With reference to the statement of Mr. Francis D. Murphy we find the following items which we think covers his services in the last case as shown by his exhibits “Murphy B and C” to-wit:

April 2nd $350.00, April 13th $1200.00, traveling expenses $276.06, for a total of $1826.06.

*723This makes a total of all expert fees which we feel are allowable and should be taxed as costs in the last suit of $6560.56. Since this amount is in excess of the $5000.-00 bond we can only render judgment against the Surety on said bond in the amount of $5000.00.

For the foregoing reasons it is ORDERED, ADJUDGED and DECREED that the order of remand herein previously issued be recalled and set aside and judgment rendered in favor of appellee, Thomas P. Moody and against appellant Benjamin F. Roumain, Surety, in the sum of $5000.00.

Amended and affirmed.






Rehearing

On Application for Second Rehearing

PER CURIAM.

Before LOTTINGER, LANDRY, and REID, JJ.

Our attention has been called to an error in the Order granting limited rehearing and to the decision on rehearing which rendered a judgment against Benjamin F. Roumain, Surety. This was an error, as Benjamin F. Roumain was deceased and J. P. Roumain was the Surety on the Bond, and the judgment should be rendered against him.

We, therefore, correct our Order for a limited rehearing to change the name from Benjamin F. Roumain, Surety, to J. P. Rou-main, Surety, and likewise our decision on rehearing to read against appellant J. P. Roumain, Surety, instead of Benjamin F. Roumain.

Therefore, the name of Benjamin F. Rou-main should be stricken from the Order granting the limited rehearing and the decision on rehearing, and the name J. P. Rou-main substituted in its place wherever it appears.
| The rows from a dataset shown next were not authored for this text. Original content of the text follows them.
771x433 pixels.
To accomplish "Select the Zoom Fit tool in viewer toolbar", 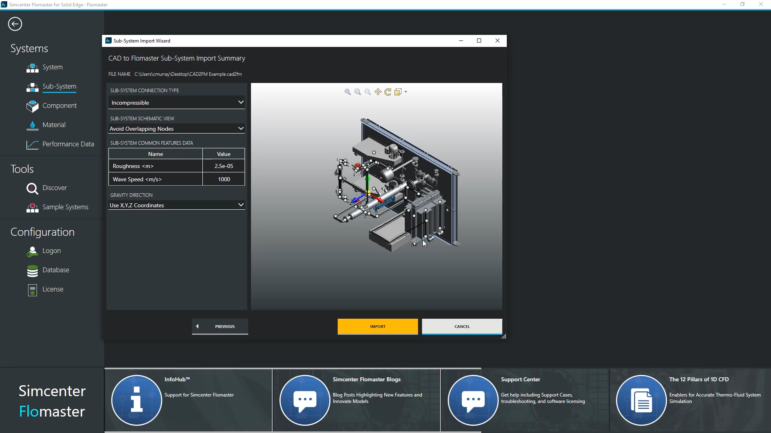I will click(347, 92).
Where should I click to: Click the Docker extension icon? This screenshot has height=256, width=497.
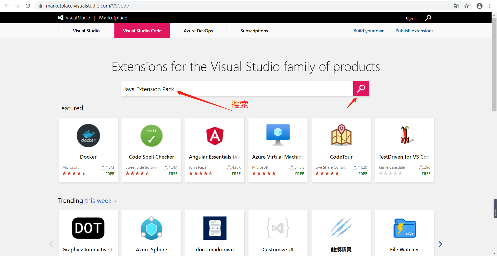pos(88,135)
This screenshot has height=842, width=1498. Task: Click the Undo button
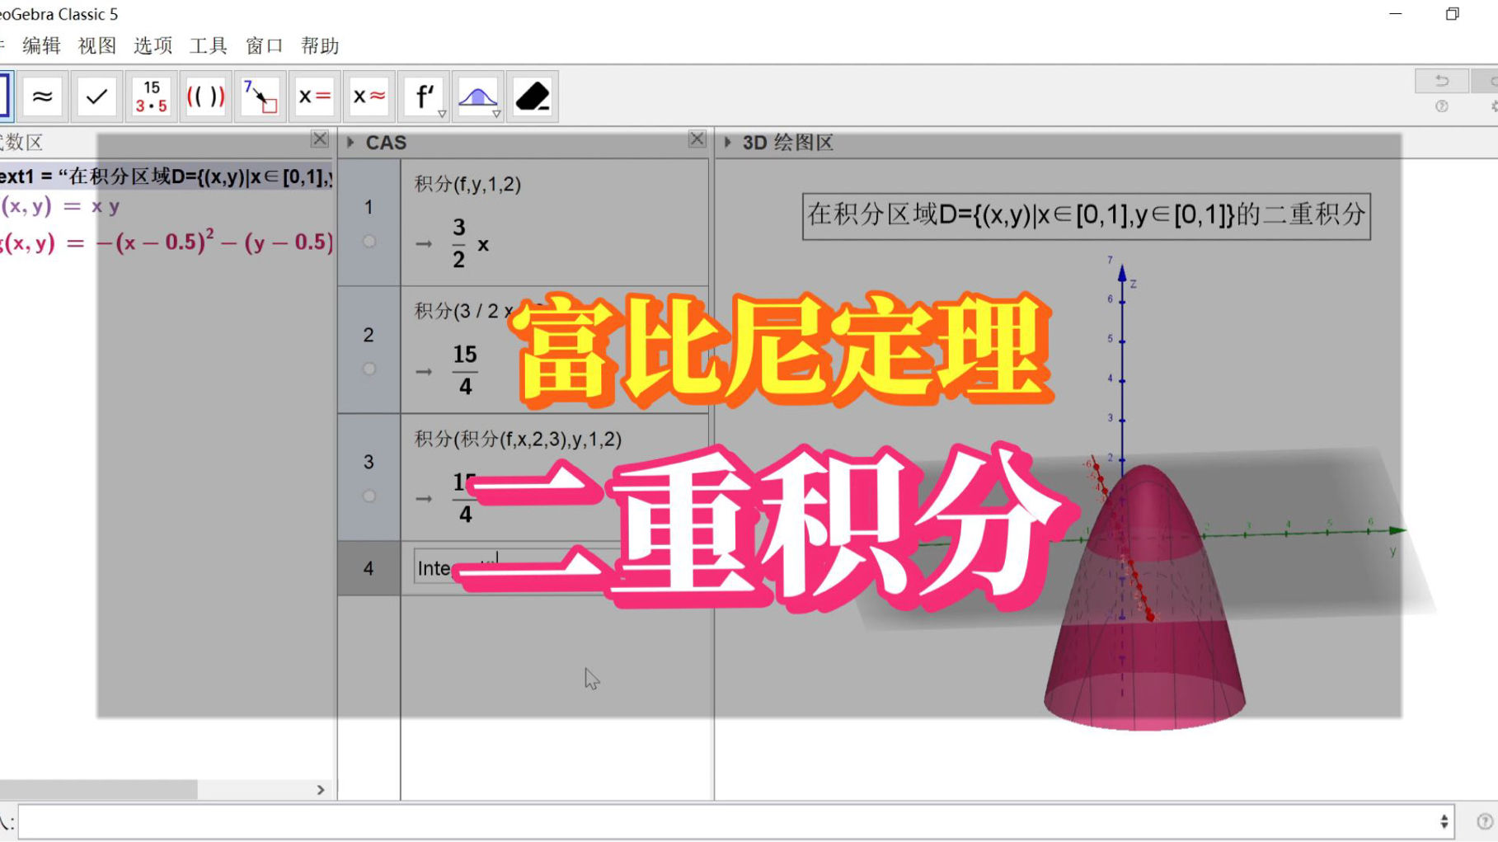click(1441, 80)
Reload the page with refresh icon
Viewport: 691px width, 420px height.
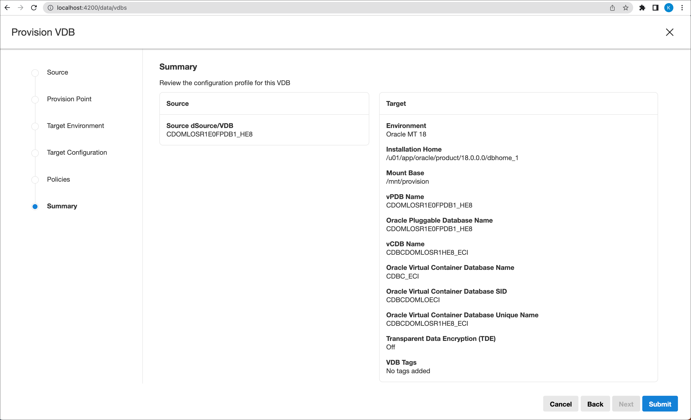tap(34, 8)
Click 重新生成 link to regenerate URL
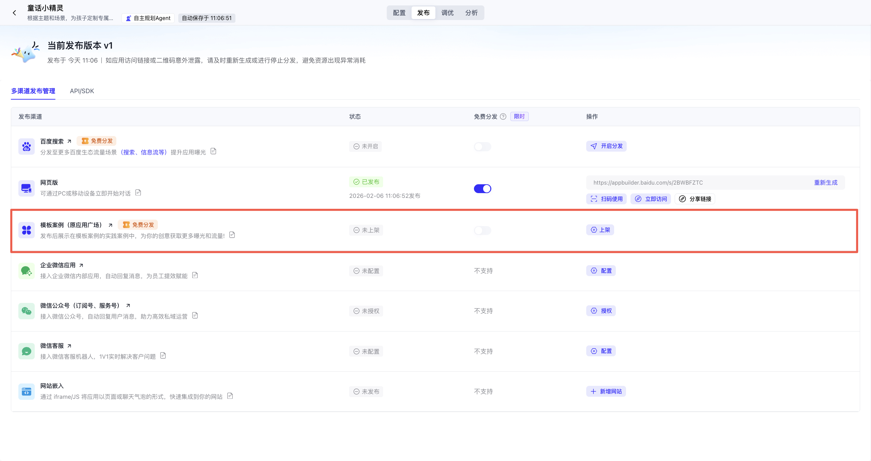 825,183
The appellee, Thomas F. Moody, filed an application for correction of the above clerical errors in the judgment and in the alternative for a rehearing. In as much as we have corrected this clerical error there is no necessity for consideration of the application for a rehearing.

The appellant, J. P. Roumain, has filed an application for a rehearing setting forth 26 errors of law which go to the merits of the case. The effect of our granting limited rehearing was to overrule the original application for rehearing filed by the appellant, J. P. Roumain.
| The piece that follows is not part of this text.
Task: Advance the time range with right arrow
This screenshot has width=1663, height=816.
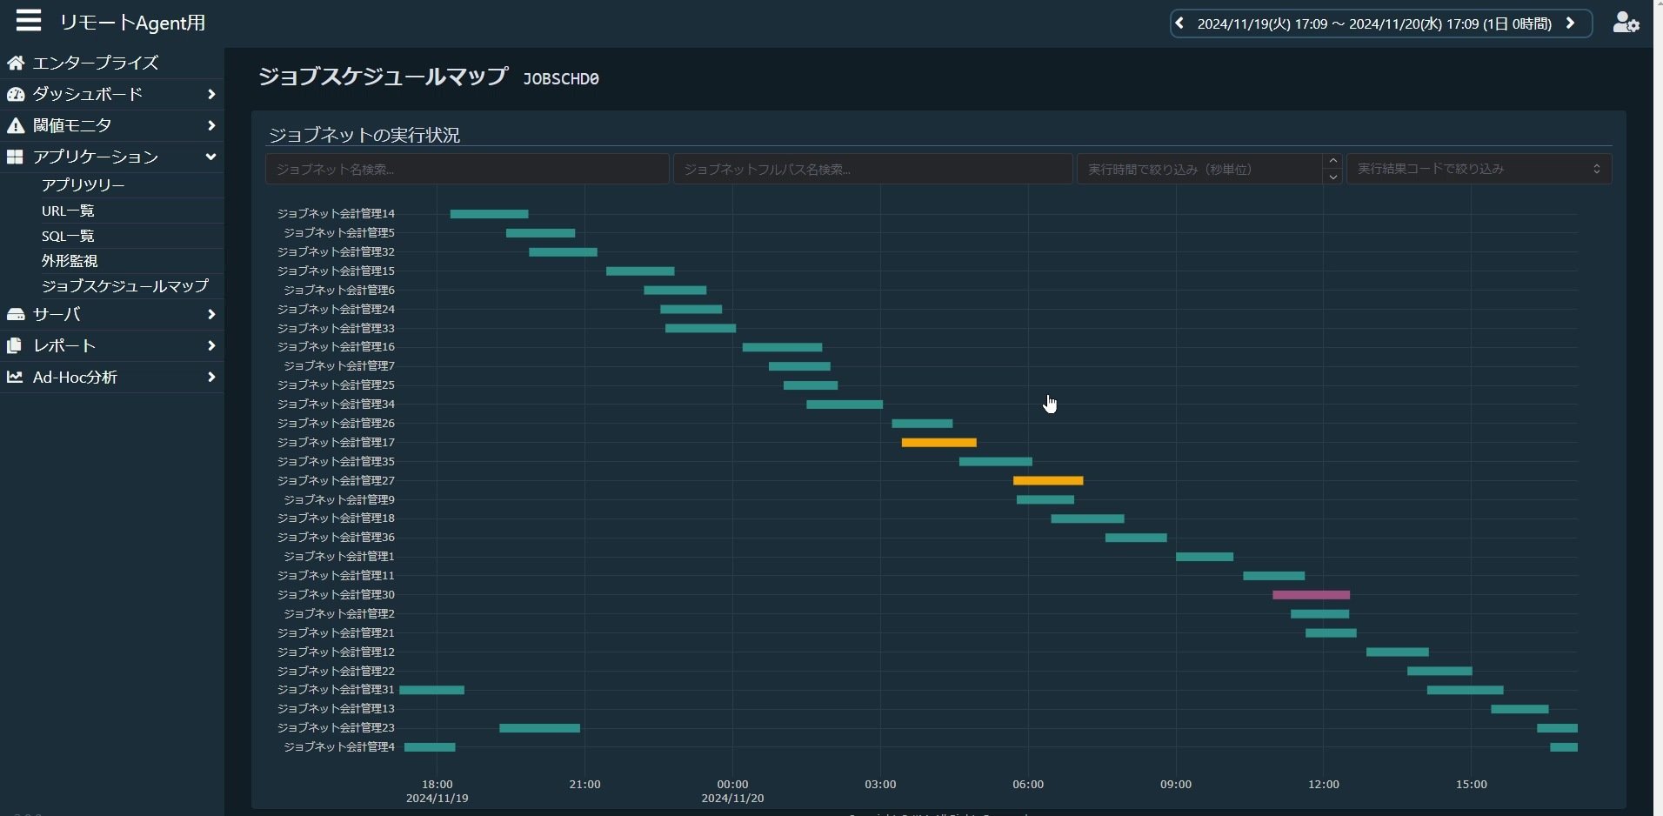Action: coord(1571,23)
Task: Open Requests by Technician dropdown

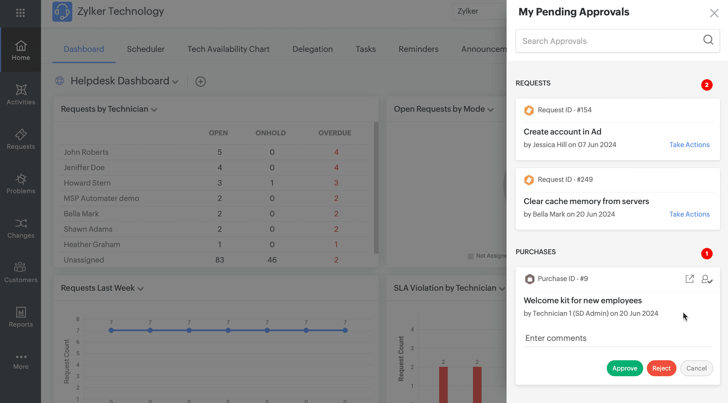Action: (x=154, y=110)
We do not feel that the appellant can file an application for rehearing except for errors in the decision made by this Court on the rehearing. Included in the number of errors was 8 which relate to the fees of the doctors and the hand writing expert. We find no error in our decision on rehearing in regard to these fees, and the. appellant’s application for rehearing is hereby overruled.